Carolina Panthers owner David Tepper isn’t used to not getting what he wants. And since purchasing the franchise back in 2018, he hasn’t gotten much—at least as far as the football side of the business is concerned.
Those misfortunes continued on Tuesday, with the latest news on the team’s Rock Hill, S.C. development shedding a not-so-flattering light on Tepper. In a report from the Charlotte Business Journal, a York County councilman said he believes the Panthers have permanently abandoned the construction of their 240-acre headquarters.
On March 7, Tepper Sports & Entertainment claimed the city of Rock Hill did not follow through on their initial promises—$225 million in taxpayer money—to help fund the project. The team has since denied the city’s hopes of devising alternative financing plans for the property.
As a result, state senator Wes Climer took a few shots at the billionaire owner.
“The bottom line is that our community deserves answers,” Climer said. “The city, the county, the state and the Panthers worked together constructively for a considerable period of time at great effort to bring to Rock Hill a world-class sports entertainment center. David Tepper came to Rock Hill promising us Jerry Jones and ever since then he’s given us Dan Snyder.”
But is there a greater, more ominous underlaying message to all of this? Is Tepper’s hardball approach a precursor for things to come?
Pro Football Talk’s Mike Florio suggests it may be. Just as he’s doing with Rock Hill, Tepper could threaten to pick up his ball and go elsewhere if he doesn’t get what he wants. And what he might want out of Charlotte, in due time, is a new stadium.
“Frankly, there’s a good chance Tepper is playing high-level hardball with Rock Hill as a shot across the bow at Charlotte,” Florio writes. “The hard bargain Tepper has chosen to drive in South Carolina could be a precursor to the hard bargain he’ll drive in North Carolina.
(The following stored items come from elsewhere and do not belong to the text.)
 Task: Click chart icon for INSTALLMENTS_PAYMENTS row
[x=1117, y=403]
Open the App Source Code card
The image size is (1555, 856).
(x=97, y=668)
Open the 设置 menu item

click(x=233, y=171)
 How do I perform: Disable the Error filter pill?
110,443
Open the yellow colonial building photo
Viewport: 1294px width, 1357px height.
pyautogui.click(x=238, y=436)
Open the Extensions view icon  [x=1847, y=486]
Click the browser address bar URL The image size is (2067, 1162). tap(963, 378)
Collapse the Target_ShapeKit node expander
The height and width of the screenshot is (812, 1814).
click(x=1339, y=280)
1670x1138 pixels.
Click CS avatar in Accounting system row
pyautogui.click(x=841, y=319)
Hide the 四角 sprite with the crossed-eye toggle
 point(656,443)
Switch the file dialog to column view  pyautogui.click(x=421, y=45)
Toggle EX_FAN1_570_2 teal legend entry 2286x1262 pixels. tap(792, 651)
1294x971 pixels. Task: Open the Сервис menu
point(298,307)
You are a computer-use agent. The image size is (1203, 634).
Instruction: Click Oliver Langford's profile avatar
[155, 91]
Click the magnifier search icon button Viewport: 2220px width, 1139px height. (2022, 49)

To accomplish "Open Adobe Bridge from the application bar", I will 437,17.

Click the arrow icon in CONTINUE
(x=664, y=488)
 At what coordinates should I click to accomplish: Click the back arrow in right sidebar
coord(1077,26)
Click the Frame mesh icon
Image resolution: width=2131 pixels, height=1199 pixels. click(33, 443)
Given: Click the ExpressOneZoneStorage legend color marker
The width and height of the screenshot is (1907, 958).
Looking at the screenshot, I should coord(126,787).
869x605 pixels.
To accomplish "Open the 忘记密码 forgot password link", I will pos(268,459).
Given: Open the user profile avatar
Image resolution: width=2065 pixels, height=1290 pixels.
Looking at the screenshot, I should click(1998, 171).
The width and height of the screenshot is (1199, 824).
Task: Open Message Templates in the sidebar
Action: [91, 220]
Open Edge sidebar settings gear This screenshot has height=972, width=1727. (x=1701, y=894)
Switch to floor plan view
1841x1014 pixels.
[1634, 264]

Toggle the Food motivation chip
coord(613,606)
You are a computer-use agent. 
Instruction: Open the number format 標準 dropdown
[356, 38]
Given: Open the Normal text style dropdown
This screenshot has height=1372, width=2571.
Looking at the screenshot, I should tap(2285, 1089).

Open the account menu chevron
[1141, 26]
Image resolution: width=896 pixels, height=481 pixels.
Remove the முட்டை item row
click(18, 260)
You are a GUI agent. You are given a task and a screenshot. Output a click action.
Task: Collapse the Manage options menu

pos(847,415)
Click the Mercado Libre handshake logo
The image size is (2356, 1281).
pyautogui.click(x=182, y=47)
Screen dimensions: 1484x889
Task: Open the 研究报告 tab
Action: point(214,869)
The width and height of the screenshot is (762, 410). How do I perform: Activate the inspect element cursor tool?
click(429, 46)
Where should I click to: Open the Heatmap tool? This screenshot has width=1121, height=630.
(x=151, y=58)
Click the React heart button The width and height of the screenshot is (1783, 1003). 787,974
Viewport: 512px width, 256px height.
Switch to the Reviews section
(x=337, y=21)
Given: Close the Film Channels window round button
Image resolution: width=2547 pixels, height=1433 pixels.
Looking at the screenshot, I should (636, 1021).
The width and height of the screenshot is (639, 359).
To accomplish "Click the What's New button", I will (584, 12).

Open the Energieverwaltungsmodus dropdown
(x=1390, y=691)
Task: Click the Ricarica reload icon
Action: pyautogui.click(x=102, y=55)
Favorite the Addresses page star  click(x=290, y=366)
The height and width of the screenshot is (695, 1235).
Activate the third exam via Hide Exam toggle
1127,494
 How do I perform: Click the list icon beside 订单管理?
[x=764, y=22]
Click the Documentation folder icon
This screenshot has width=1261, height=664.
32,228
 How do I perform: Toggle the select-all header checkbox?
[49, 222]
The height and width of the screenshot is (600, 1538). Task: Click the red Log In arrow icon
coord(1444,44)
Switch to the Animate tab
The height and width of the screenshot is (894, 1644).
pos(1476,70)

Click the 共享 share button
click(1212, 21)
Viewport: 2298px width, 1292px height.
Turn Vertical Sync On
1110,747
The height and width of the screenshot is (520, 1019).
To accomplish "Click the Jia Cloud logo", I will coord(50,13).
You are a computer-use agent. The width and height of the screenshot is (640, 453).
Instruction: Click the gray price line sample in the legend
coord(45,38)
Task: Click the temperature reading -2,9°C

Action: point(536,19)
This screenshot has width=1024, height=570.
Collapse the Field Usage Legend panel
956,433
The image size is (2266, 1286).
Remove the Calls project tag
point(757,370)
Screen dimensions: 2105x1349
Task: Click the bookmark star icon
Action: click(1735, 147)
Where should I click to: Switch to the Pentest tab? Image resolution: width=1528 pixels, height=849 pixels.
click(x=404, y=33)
“Maybe that’s why Tepper seems to be untroubled by the current situation. His deeper message could be far more pointed.
“Give me what I want, or I eventually will be gone.”
Last year, Tepper stated he wouldn’t build a new stadium alone—implying the community must help foot the potential bill. Well, good luck trying to get the people of Charlotte to buy what this middling product is currently selling.
This, however, wouldn’t be an out-of-character move—especially for a guy who bought his old boss’ home for $43.5 million, only to tear it down and build a mansion twice as large for the sake of pettiness.